DATA SUPPLIED:
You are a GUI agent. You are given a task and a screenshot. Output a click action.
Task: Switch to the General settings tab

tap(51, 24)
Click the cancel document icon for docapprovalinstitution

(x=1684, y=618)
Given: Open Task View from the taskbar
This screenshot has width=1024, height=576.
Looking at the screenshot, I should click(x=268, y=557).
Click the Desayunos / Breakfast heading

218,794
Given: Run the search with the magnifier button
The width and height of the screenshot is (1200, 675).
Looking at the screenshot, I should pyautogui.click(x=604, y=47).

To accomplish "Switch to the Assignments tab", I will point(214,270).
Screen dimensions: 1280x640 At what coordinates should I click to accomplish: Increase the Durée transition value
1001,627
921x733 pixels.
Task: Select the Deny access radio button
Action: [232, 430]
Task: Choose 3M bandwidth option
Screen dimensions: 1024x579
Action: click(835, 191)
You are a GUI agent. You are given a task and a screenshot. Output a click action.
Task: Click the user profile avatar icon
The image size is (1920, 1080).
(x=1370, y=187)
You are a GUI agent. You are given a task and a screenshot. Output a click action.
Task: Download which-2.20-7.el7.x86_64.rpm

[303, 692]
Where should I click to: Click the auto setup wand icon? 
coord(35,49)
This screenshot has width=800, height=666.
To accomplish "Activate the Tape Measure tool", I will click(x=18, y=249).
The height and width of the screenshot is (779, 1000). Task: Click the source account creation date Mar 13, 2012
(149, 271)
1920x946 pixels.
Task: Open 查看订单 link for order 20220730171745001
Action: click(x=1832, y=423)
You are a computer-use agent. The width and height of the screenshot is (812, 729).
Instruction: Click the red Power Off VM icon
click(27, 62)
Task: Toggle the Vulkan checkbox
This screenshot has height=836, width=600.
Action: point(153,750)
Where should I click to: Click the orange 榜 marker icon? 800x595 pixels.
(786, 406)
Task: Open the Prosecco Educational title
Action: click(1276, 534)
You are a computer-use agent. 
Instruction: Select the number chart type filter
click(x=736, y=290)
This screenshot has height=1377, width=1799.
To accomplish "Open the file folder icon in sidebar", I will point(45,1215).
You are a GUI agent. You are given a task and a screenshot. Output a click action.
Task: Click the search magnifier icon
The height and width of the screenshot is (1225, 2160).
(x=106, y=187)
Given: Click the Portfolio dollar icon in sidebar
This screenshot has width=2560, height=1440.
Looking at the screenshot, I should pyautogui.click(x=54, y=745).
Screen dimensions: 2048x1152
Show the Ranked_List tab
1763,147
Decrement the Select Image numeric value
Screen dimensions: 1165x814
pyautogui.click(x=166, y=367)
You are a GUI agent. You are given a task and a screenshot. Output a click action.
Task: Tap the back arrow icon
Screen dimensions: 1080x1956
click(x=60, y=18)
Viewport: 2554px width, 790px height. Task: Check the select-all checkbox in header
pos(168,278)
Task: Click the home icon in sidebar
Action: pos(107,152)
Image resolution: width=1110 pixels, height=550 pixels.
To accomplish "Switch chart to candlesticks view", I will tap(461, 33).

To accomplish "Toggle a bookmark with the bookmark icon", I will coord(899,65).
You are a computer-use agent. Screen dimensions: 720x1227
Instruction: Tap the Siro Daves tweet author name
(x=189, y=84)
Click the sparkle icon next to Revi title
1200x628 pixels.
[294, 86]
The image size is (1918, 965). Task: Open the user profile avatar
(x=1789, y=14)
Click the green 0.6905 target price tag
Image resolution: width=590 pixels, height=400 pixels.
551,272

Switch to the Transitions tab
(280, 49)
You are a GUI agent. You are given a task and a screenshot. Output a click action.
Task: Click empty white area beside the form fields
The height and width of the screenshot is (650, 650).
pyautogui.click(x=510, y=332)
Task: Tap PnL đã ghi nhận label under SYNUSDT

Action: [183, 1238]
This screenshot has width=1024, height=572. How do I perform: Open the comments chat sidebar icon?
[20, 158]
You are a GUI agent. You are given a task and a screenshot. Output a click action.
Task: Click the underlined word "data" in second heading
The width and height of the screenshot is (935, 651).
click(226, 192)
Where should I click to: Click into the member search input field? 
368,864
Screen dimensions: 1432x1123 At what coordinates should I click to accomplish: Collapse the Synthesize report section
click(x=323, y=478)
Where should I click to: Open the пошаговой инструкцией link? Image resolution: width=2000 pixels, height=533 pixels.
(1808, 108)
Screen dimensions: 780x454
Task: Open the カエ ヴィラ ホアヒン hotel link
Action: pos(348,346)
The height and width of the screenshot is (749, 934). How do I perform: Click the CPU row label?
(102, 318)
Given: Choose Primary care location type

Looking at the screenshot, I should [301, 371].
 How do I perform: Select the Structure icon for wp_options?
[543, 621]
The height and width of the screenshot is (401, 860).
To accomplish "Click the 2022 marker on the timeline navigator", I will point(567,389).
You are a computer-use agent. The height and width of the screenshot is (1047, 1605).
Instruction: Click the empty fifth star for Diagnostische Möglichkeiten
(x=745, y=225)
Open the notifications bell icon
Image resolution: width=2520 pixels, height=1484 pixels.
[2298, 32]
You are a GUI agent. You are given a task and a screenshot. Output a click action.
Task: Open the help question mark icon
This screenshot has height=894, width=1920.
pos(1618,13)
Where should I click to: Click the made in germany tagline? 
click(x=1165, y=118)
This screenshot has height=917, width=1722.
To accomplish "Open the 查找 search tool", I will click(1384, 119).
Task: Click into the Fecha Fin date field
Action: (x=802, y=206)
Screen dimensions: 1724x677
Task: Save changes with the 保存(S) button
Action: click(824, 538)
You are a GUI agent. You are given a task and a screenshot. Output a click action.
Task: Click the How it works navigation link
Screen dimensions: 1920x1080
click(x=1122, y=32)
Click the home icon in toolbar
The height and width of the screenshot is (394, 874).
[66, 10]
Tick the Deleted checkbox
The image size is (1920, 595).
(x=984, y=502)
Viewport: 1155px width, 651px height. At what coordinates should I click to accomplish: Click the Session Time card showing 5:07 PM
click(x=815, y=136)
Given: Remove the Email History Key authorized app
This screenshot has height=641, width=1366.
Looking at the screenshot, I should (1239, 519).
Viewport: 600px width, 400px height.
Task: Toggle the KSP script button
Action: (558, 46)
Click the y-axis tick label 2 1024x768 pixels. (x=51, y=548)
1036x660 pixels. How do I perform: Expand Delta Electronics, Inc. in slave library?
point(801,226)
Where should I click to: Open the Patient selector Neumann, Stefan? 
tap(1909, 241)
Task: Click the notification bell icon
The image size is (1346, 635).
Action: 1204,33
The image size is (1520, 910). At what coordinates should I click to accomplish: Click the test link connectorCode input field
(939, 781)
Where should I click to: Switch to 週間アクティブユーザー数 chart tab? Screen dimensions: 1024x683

WHAT TO PRODUCE: Rewrite all of the material above, replacing "GUI agent" with "interface agent" and leaving everything else unchanged.

TASK RESPONSE:
You are a interface agent. You are given a task and a screenshot. Output a click action.
Task: Switch to the General settings tab

tap(51, 24)
Click the cancel document icon for docapprovalinstitution

(x=1684, y=618)
Given: Open Task View from the taskbar
This screenshot has width=1024, height=576.
Looking at the screenshot, I should click(x=268, y=557).
Click the Desayunos / Breakfast heading

218,794
Given: Run the search with the magnifier button
The width and height of the screenshot is (1200, 675).
Looking at the screenshot, I should pyautogui.click(x=604, y=47).

To accomplish "Switch to the Assignments tab", I will point(214,270).
Screen dimensions: 1280x640 At what coordinates should I click to accomplish: Increase the Durée transition value
1001,627
921x733 pixels.
Task: Select the Deny access radio button
Action: [232, 430]
Task: Choose 3M bandwidth option
Screen dimensions: 1024x579
Action: click(835, 191)
You are a interface agent. You are given a task and a screenshot. Output a click action.
Task: Click the user profile avatar icon
The image size is (1920, 1080).
(x=1370, y=187)
You are a interface agent. You are given a task and a screenshot. Output a click action.
Task: Download which-2.20-7.el7.x86_64.rpm

[303, 692]
Where should I click to: Click the auto setup wand icon? 
coord(35,49)
This screenshot has width=800, height=666.
To accomplish "Activate the Tape Measure tool", I will click(x=18, y=249).
The height and width of the screenshot is (779, 1000). Task: Click the source account creation date Mar 13, 2012
(149, 271)
1920x946 pixels.
Task: Open 查看订单 link for order 20220730171745001
Action: click(x=1832, y=423)
You are a computer-use agent. The width and height of the screenshot is (812, 729).
Instruction: Click the red Power Off VM icon
click(27, 62)
Task: Toggle the Vulkan checkbox
This screenshot has height=836, width=600.
Action: point(153,750)
Where should I click to: Click the orange 榜 marker icon? 800x595 pixels.
(786, 406)
Task: Open the Prosecco Educational title
Action: click(1276, 534)
You are a computer-use agent. 
Instruction: Select the number chart type filter
click(x=736, y=290)
This screenshot has height=1377, width=1799.
To accomplish "Open the file folder icon in sidebar", I will point(45,1215).
You are a interface agent. You are given a task and a screenshot. Output a click action.
Task: Click the search magnifier icon
The height and width of the screenshot is (1225, 2160).
(x=106, y=187)
Given: Click the Portfolio dollar icon in sidebar
This screenshot has width=2560, height=1440.
Looking at the screenshot, I should pyautogui.click(x=54, y=745).
Screen dimensions: 2048x1152
Show the Ranked_List tab
1763,147
Decrement the Select Image numeric value
Screen dimensions: 1165x814
pyautogui.click(x=166, y=367)
You are a interface agent. You are given a task and a screenshot. Output a click action.
Task: Tap the back arrow icon
Screen dimensions: 1080x1956
click(x=60, y=18)
Viewport: 2554px width, 790px height. Task: Check the select-all checkbox in header
pos(168,278)
Task: Click the home icon in sidebar
Action: pos(107,152)
Image resolution: width=1110 pixels, height=550 pixels.
To accomplish "Switch chart to candlesticks view", I will tap(461, 33).

To accomplish "Toggle a bookmark with the bookmark icon", I will coord(899,65).
You are a computer-use agent. Screen dimensions: 720x1227
Instruction: Tap the Siro Daves tweet author name
(x=189, y=84)
Click the sparkle icon next to Revi title
1200x628 pixels.
[294, 86]
The image size is (1918, 965). Task: Open the user profile avatar
(x=1789, y=14)
Click the green 0.6905 target price tag
Image resolution: width=590 pixels, height=400 pixels.
551,272

Switch to the Transitions tab
(280, 49)
You are a interface agent. You are given a task and a screenshot. Output a click action.
Task: Click empty white area beside the form fields
The height and width of the screenshot is (650, 650).
pyautogui.click(x=510, y=332)
Task: Tap PnL đã ghi nhận label under SYNUSDT

Action: [183, 1238]
This screenshot has width=1024, height=572. How do I perform: Open the comments chat sidebar icon?
[20, 158]
You are a interface agent. You are given a task and a screenshot. Output a click action.
Task: Click the underlined word "data" in second heading
The width and height of the screenshot is (935, 651).
click(226, 192)
Where should I click to: Click into the member search input field? 
368,864
Screen dimensions: 1432x1123 At what coordinates should I click to accomplish: Collapse the Synthesize report section
click(x=323, y=478)
Where should I click to: Open the пошаговой инструкцией link? Image resolution: width=2000 pixels, height=533 pixels.
(1808, 108)
Screen dimensions: 780x454
Task: Open the カエ ヴィラ ホアヒン hotel link
Action: pos(348,346)
The height and width of the screenshot is (749, 934). How do I perform: Click the CPU row label?
(102, 318)
Given: Choose Primary care location type

Looking at the screenshot, I should [301, 371].
 How do I perform: Select the Structure icon for wp_options?
[543, 621]
The height and width of the screenshot is (401, 860).
To accomplish "Click the 2022 marker on the timeline navigator", I will point(567,389).
You are a computer-use agent. The height and width of the screenshot is (1047, 1605).
Instruction: Click the empty fifth star for Diagnostische Möglichkeiten
(x=745, y=225)
Open the notifications bell icon
Image resolution: width=2520 pixels, height=1484 pixels.
[2298, 32]
You are a interface agent. You are given a task and a screenshot. Output a click action.
Task: Open the help question mark icon
This screenshot has height=894, width=1920.
pos(1618,13)
Where should I click to: Click the made in germany tagline? 
click(x=1165, y=118)
This screenshot has height=917, width=1722.
To accomplish "Open the 查找 search tool", I will click(1384, 119).
Task: Click into the Fecha Fin date field
Action: (x=802, y=206)
Screen dimensions: 1724x677
Task: Save changes with the 保存(S) button
Action: click(824, 538)
You are a interface agent. You are given a task and a screenshot. Output a click action.
Task: Click the How it works navigation link
Screen dimensions: 1920x1080
click(x=1122, y=32)
Click the home icon in toolbar
The height and width of the screenshot is (394, 874).
[66, 10]
Tick the Deleted checkbox
The image size is (1920, 595).
(x=984, y=502)
Viewport: 1155px width, 651px height. At what coordinates should I click to accomplish: Click the Session Time card showing 5:07 PM
click(x=815, y=136)
Given: Remove the Email History Key authorized app
This screenshot has height=641, width=1366.
Looking at the screenshot, I should (1239, 519).
Viewport: 600px width, 400px height.
Task: Toggle the KSP script button
Action: (558, 46)
Click the y-axis tick label 2 1024x768 pixels. (x=51, y=548)
1036x660 pixels. How do I perform: Expand Delta Electronics, Inc. in slave library?
point(801,226)
Where should I click to: Open the Patient selector Neumann, Stefan? 
tap(1909, 241)
Task: Click the notification bell icon
The image size is (1346, 635).
Action: 1204,33
The image size is (1520, 910). At what coordinates should I click to accomplish: Click the test link connectorCode input field
(939, 781)
Where should I click to: Switch to 週間アクティブユーザー数 chart tab? Screen dimensions: 1024x683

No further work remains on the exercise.